Abstract Early proatherogenic inflammation is a major risk factor for the development of atherogenesis. However, the molecular mechanisms underlying this pathological process remain largely unknown. In this study, we have discovered that the microRNA miR-328-5p negatively regulates endothelial inflammation by controlling the stability of JUNB. Disruption of miR-328-5p markedly augments monocyte adhesion to endothelial cells and their transendothelial migration. Consistently, enforced overexpression of miR-328-5p mimics shows a strong resistance to endothelial inflammation characterized by reduced monocyte adhesion with endothelial cells, monocyte transendothelial migration to the endothelium and production of key pro-inflammatory factors. Moreover, miR-328-5p significantly dampens the conversion of macrophages to M1-type polarization.
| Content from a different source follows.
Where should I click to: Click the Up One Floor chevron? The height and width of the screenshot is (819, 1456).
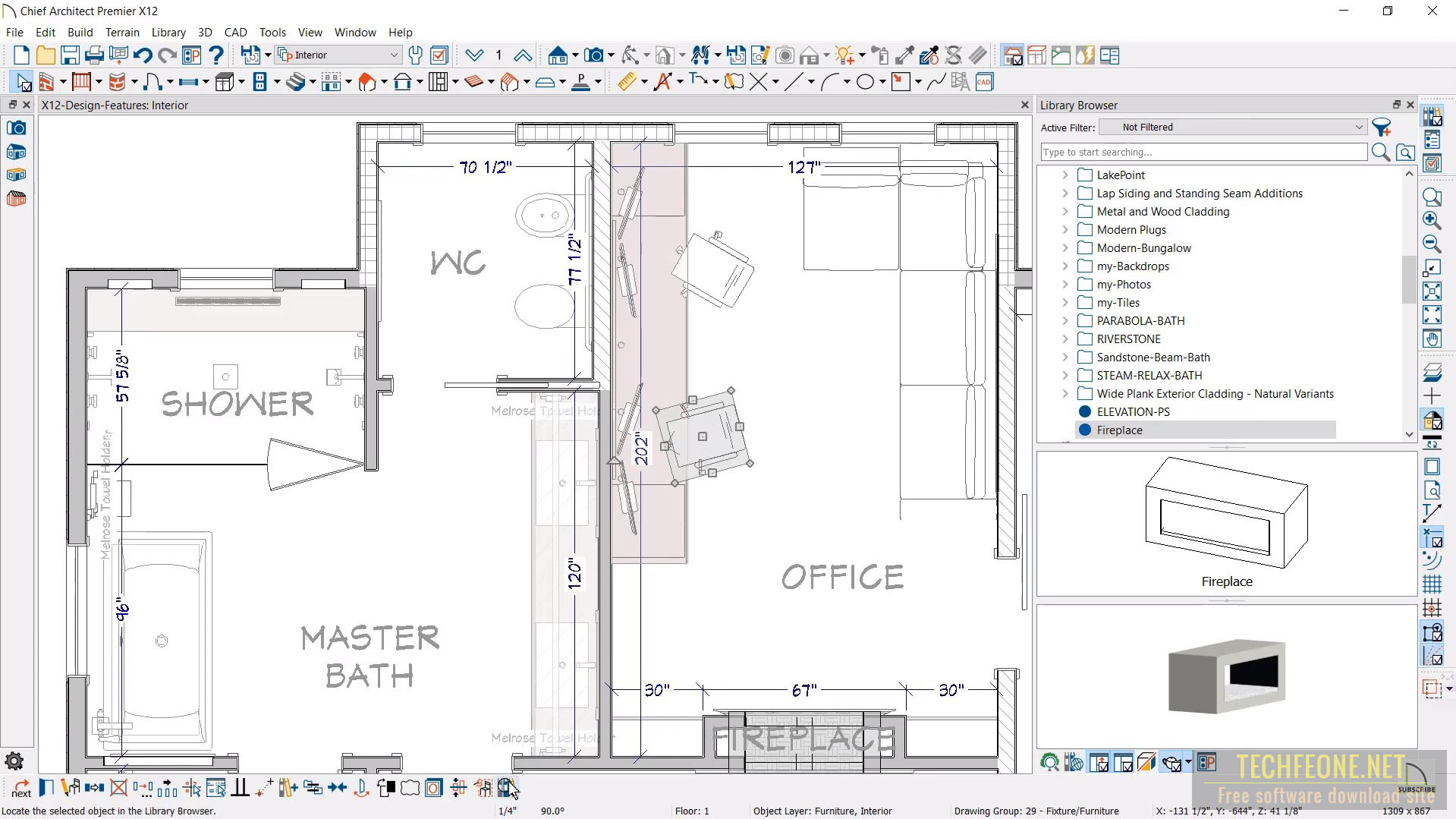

An in vivo study illustrates that miR-328-5p negatively modulates atherosclerotic plaque formation. Interestingly, JUNB, a crucial regulator to trigger inflammatory response, is found to be a direct target for miR-328-5p. Reintroduction of JUNB was able to rescue the significant inhibition of atherosclerosis caused by miR-328-5p. Overall, these findings suggest an inhibitory role of miR-328-5p in proatherogenic process, at least in part, by controlling the abundance of JUNB. Thus, pharmacological targeting of miR-328-5p might be a beneficial strategy for the clinical treatment of inflammatory atherosclerosis.